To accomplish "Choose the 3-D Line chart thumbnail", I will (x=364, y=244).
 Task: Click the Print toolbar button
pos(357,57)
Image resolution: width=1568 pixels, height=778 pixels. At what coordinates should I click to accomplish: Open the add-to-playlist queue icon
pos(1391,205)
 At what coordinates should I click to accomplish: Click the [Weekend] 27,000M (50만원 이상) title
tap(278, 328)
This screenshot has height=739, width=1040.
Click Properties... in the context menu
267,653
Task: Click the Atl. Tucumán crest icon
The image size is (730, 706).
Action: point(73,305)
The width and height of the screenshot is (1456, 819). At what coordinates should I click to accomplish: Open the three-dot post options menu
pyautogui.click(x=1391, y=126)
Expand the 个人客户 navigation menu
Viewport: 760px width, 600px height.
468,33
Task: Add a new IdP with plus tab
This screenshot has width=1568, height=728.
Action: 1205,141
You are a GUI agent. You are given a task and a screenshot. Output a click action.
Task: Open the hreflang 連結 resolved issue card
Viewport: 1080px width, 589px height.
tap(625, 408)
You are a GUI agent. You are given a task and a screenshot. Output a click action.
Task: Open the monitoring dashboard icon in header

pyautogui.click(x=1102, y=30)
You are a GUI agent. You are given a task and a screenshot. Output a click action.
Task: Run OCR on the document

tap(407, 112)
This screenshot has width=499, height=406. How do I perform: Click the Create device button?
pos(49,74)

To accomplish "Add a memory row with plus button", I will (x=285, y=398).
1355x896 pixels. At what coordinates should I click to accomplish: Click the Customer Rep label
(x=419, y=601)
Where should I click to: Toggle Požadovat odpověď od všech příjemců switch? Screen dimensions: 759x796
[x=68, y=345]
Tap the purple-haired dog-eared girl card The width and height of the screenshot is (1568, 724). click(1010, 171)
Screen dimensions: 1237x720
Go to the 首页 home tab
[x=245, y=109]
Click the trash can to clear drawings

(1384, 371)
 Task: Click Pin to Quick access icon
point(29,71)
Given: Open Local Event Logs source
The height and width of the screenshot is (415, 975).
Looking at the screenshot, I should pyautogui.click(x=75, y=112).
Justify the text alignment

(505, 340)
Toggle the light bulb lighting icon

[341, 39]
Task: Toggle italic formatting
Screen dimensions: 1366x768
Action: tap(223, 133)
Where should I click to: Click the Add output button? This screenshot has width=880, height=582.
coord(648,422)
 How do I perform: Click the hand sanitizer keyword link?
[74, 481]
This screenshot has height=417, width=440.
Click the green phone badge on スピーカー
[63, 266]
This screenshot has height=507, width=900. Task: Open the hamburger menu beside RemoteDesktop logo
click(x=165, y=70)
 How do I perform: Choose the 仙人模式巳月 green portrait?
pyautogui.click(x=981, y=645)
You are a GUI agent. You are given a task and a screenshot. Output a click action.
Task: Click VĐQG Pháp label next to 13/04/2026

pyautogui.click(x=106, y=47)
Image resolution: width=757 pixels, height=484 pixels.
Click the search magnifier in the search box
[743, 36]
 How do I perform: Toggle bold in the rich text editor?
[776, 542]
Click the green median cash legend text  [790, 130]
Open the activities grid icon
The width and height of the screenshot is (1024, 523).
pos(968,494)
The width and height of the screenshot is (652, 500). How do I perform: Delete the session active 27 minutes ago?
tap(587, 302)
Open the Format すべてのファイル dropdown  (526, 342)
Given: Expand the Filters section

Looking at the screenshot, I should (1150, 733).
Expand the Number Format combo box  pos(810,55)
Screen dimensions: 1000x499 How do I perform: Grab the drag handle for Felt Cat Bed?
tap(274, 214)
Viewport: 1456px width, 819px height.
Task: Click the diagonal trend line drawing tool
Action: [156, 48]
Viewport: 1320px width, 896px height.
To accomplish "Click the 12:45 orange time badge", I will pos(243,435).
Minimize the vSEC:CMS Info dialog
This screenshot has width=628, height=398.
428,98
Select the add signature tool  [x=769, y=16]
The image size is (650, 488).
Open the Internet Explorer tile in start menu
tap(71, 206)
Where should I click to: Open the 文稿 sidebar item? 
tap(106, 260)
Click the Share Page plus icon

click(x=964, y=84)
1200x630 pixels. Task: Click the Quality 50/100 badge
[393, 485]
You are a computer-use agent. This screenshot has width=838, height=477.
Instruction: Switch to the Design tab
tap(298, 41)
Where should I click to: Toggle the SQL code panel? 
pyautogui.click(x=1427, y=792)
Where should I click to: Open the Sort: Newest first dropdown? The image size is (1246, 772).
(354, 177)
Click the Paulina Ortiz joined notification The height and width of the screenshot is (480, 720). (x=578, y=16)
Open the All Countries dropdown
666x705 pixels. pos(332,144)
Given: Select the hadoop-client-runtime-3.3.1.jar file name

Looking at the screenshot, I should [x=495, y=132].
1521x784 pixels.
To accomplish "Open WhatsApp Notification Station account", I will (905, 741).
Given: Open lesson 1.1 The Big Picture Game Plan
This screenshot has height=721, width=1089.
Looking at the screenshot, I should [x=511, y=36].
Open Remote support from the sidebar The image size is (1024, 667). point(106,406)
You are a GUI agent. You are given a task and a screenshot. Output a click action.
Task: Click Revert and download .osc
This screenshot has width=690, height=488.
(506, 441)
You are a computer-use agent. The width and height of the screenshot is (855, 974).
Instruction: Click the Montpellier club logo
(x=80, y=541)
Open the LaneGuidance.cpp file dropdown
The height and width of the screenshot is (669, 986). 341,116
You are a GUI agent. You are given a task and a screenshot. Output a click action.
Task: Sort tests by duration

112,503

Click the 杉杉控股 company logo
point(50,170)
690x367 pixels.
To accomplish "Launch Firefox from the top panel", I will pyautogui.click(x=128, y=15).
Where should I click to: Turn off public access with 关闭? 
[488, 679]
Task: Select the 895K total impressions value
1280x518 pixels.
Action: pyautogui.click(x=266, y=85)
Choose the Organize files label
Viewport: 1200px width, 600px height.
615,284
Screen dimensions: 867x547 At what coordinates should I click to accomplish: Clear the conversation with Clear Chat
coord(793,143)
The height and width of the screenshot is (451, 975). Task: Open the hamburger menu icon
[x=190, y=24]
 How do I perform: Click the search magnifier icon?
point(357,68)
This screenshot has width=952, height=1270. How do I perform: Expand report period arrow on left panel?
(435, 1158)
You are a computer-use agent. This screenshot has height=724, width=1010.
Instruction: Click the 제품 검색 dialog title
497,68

◇ ◇ ◇ ◇ ◇ ◇ ◇

The request: Copy the rows above verbatim.

Answer for this exercise:
To accomplish "Choose the 3-D Line chart thumbnail", I will (x=364, y=244).
 Task: Click the Print toolbar button
pos(357,57)
Image resolution: width=1568 pixels, height=778 pixels. At what coordinates should I click to accomplish: Open the add-to-playlist queue icon
pos(1391,205)
 At what coordinates should I click to accomplish: Click the [Weekend] 27,000M (50만원 이상) title
tap(278, 328)
This screenshot has height=739, width=1040.
Click Properties... in the context menu
267,653
Task: Click the Atl. Tucumán crest icon
The image size is (730, 706).
Action: point(73,305)
The width and height of the screenshot is (1456, 819). At what coordinates should I click to accomplish: Open the three-dot post options menu
pyautogui.click(x=1391, y=126)
Expand the 个人客户 navigation menu
Viewport: 760px width, 600px height.
468,33
Task: Add a new IdP with plus tab
This screenshot has width=1568, height=728.
Action: 1205,141
You are a GUI agent. You are given a task and a screenshot. Output a click action.
Task: Open the hreflang 連結 resolved issue card
Viewport: 1080px width, 589px height.
tap(625, 408)
You are a GUI agent. You are given a task and a screenshot. Output a click action.
Task: Open the monitoring dashboard icon in header

pyautogui.click(x=1102, y=30)
You are a GUI agent. You are given a task and a screenshot. Output a click action.
Task: Run OCR on the document

tap(407, 112)
This screenshot has width=499, height=406. How do I perform: Click the Create device button?
pos(49,74)

To accomplish "Add a memory row with plus button", I will (x=285, y=398).
1355x896 pixels. At what coordinates should I click to accomplish: Click the Customer Rep label
(x=419, y=601)
Where should I click to: Toggle Požadovat odpověď od všech příjemců switch? Screen dimensions: 759x796
[x=68, y=345]
Tap the purple-haired dog-eared girl card The width and height of the screenshot is (1568, 724). click(1010, 171)
Screen dimensions: 1237x720
Go to the 首页 home tab
[x=245, y=109]
Click the trash can to clear drawings

(1384, 371)
 Task: Click Pin to Quick access icon
point(29,71)
Given: Open Local Event Logs source
The height and width of the screenshot is (415, 975).
Looking at the screenshot, I should pyautogui.click(x=75, y=112).
Justify the text alignment

(505, 340)
Toggle the light bulb lighting icon

[341, 39]
Task: Toggle italic formatting
Screen dimensions: 1366x768
Action: tap(223, 133)
Where should I click to: Click the Add output button? This screenshot has width=880, height=582.
coord(648,422)
 How do I perform: Click the hand sanitizer keyword link?
[74, 481]
This screenshot has height=417, width=440.
Click the green phone badge on スピーカー
[63, 266]
This screenshot has height=507, width=900. Task: Open the hamburger menu beside RemoteDesktop logo
click(x=165, y=70)
 How do I perform: Choose the 仙人模式巳月 green portrait?
pyautogui.click(x=981, y=645)
You are a GUI agent. You are given a task and a screenshot. Output a click action.
Task: Click VĐQG Pháp label next to 13/04/2026

pyautogui.click(x=106, y=47)
Image resolution: width=757 pixels, height=484 pixels.
Click the search magnifier in the search box
[743, 36]
 How do I perform: Toggle bold in the rich text editor?
[776, 542]
Click the green median cash legend text  [790, 130]
Open the activities grid icon
The width and height of the screenshot is (1024, 523).
pos(968,494)
The width and height of the screenshot is (652, 500). How do I perform: Delete the session active 27 minutes ago?
tap(587, 302)
Open the Format すべてのファイル dropdown  (526, 342)
Given: Expand the Filters section

Looking at the screenshot, I should (1150, 733).
Expand the Number Format combo box  pos(810,55)
Screen dimensions: 1000x499 How do I perform: Grab the drag handle for Felt Cat Bed?
tap(274, 214)
Viewport: 1456px width, 819px height.
Task: Click the diagonal trend line drawing tool
Action: [156, 48]
Viewport: 1320px width, 896px height.
To accomplish "Click the 12:45 orange time badge", I will pos(243,435).
Minimize the vSEC:CMS Info dialog
This screenshot has width=628, height=398.
428,98
Select the add signature tool  [x=769, y=16]
The image size is (650, 488).
Open the Internet Explorer tile in start menu
tap(71, 206)
Where should I click to: Open the 文稿 sidebar item? 
tap(106, 260)
Click the Share Page plus icon

click(x=964, y=84)
1200x630 pixels. Task: Click the Quality 50/100 badge
[393, 485]
You are a computer-use agent. This screenshot has width=838, height=477.
Instruction: Switch to the Design tab
tap(298, 41)
Where should I click to: Toggle the SQL code panel? 
pyautogui.click(x=1427, y=792)
Where should I click to: Open the Sort: Newest first dropdown? The image size is (1246, 772).
(354, 177)
Click the Paulina Ortiz joined notification The height and width of the screenshot is (480, 720). (x=578, y=16)
Open the All Countries dropdown
666x705 pixels. pos(332,144)
Given: Select the hadoop-client-runtime-3.3.1.jar file name

Looking at the screenshot, I should [x=495, y=132].
1521x784 pixels.
To accomplish "Open WhatsApp Notification Station account", I will (905, 741).
Given: Open lesson 1.1 The Big Picture Game Plan
This screenshot has height=721, width=1089.
Looking at the screenshot, I should [x=511, y=36].
Open Remote support from the sidebar The image size is (1024, 667). point(106,406)
You are a GUI agent. You are given a task and a screenshot. Output a click action.
Task: Click Revert and download .osc
This screenshot has width=690, height=488.
(506, 441)
You are a computer-use agent. The width and height of the screenshot is (855, 974).
Instruction: Click the Montpellier club logo
(x=80, y=541)
Open the LaneGuidance.cpp file dropdown
The height and width of the screenshot is (669, 986). 341,116
You are a GUI agent. You are given a task and a screenshot. Output a click action.
Task: Sort tests by duration

112,503

Click the 杉杉控股 company logo
point(50,170)
690x367 pixels.
To accomplish "Launch Firefox from the top panel", I will pyautogui.click(x=128, y=15).
Where should I click to: Turn off public access with 关闭? 
[488, 679]
Task: Select the 895K total impressions value
1280x518 pixels.
Action: pyautogui.click(x=266, y=85)
Choose the Organize files label
Viewport: 1200px width, 600px height.
615,284
Screen dimensions: 867x547 At what coordinates should I click to accomplish: Clear the conversation with Clear Chat
coord(793,143)
The height and width of the screenshot is (451, 975). Task: Open the hamburger menu icon
[x=190, y=24]
 How do I perform: Click the search magnifier icon?
point(357,68)
This screenshot has width=952, height=1270. How do I perform: Expand report period arrow on left panel?
(435, 1158)
You are a computer-use agent. This screenshot has height=724, width=1010.
Instruction: Click the 제품 검색 dialog title
497,68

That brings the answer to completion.